4. Immediately establish physical safety for yourself – agree on sleeping arrangements and make a concerted effort not to engage in physical violence towards each other. Call a helpline if this proves difficult
5. Lock down requires rigid routines . Build into this new routines /rituals that will be healing for you alone . Ensure that you eat , swallow down protein shakes , use meditation apps to sleep.
6. Meditation , online yoga classes , join an online community of people who have experienced the pain of infidelity . You need community
7. Forget placing rules on the partner who injured you.Such as no more contact with lover, such as no more porn. I know your fear will drive you there. Rules will be broken and right now, you need to establish safety and security quickly. You cannot absorb more lies, catching your partner secretly online again.
8. Make a set time each day to talk privately to each other. This will be deeply challenging as you will want to harass your partner all day and night , needing answers to feel secure. I suggest you carry around a journal and write down feelings that arise . This is something both of you should be doing. This will allow some emotional regulation so when you meet , you will both be able to talk and not only scream and cry.
9. Make conversations more about how you feel than asking why. Share feelings of fear, loss, vulnerability , sadness
9. Begin setting #Tech agreements . Share what will make you feel safe , such as having access to partner’s phone, sharing what each of you are doing online, and the perpetrator agrees to let you know whenever the lover/s, contacts them online.
10. In this intense atmosphere of lock down , once you feel more emotionally regulated, begin talking about your relationship , and really digging deep into each coming up with a model of relationship that each one would prefer.
11. And finally broach discussing alternative types of relationships such as consensual non-monogamy.
The leading
pornography site Pornhub reported that since early March, as countries imposed quarantine measures in an effort to halt the spread of the virus, its traffic has surged, bringing 10, 20 or even 60 percent more visitors than their usual numbers.
OK Cupid online dating site has seen an increase in activity . But conversations with people on the dating market show that people are still corresponding on the apps, but few of the conversations come to anything.

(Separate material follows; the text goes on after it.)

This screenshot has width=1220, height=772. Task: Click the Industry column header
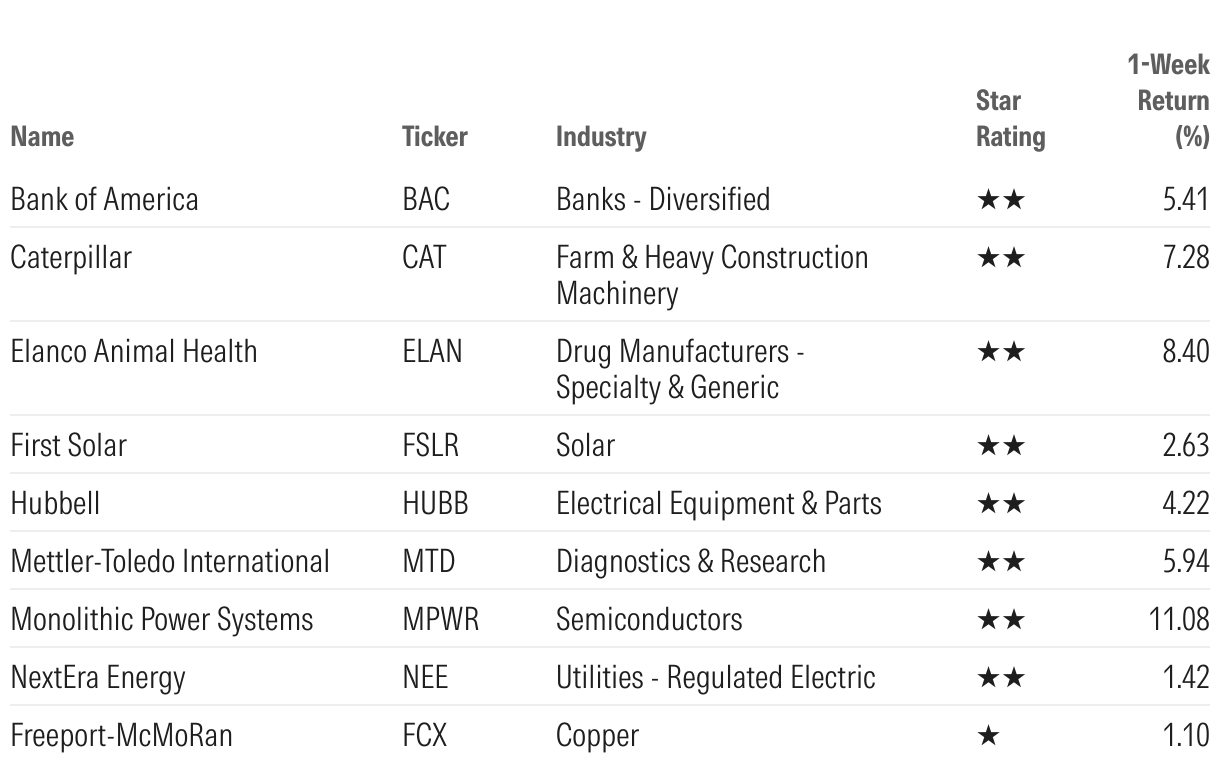tap(601, 136)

Loneliness drives people during crises online – seeking relief from anxiety , fear of the unknown. relationships soothe us , and virtual relationships feel more comfortable , from protected place of home and anonymity . Fantasies increase and you can create another reality from your current one.

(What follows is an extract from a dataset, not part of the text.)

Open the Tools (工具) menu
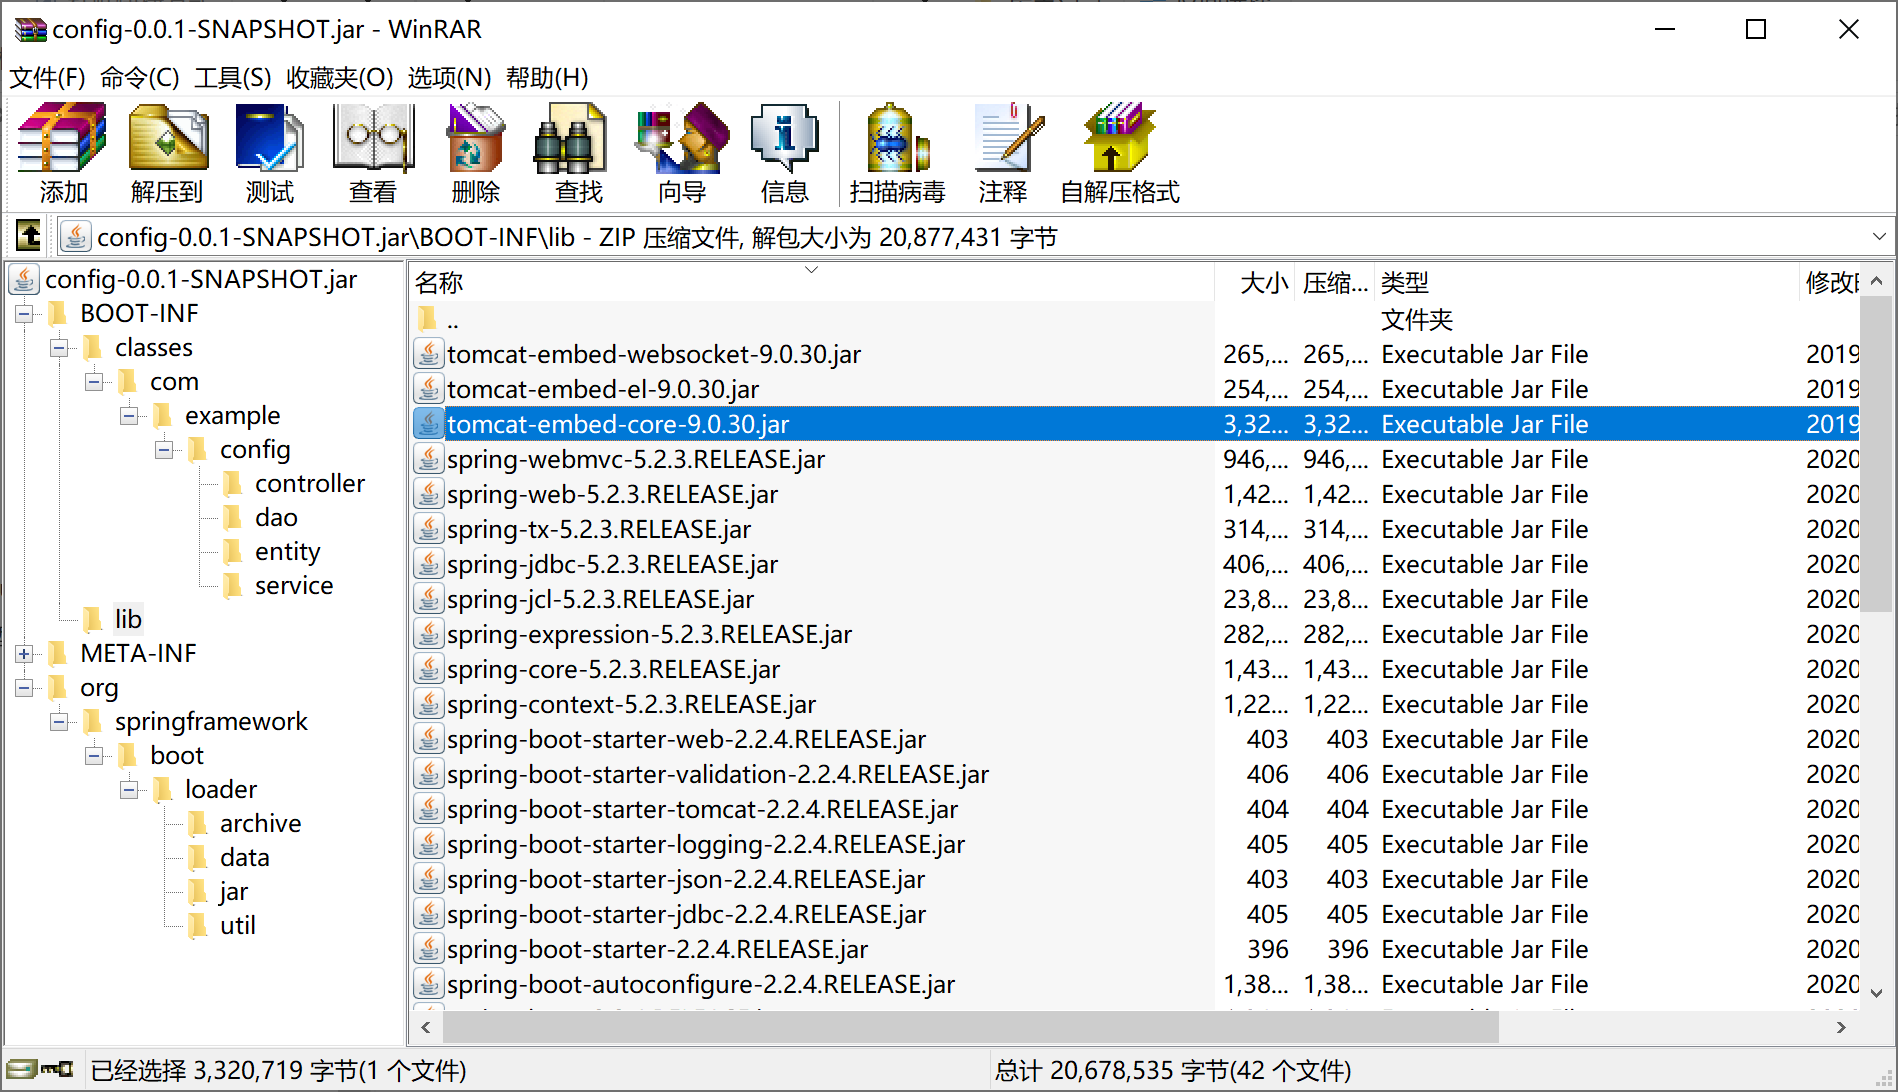 [232, 78]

Be self caring , be compassionate to self and other. Be safe #StayHome and find ways to endure the pain of Cyber Infidelity.
And as a final word of wisdom , I love this piece of information : In China, infidelity used to be the No. 1 reason clients showed up at his office door, says a divorce lawyer, adding that “people have time to have love affairs when they’re not at home.”
Unfortunately that privilege is no longer there for you or me.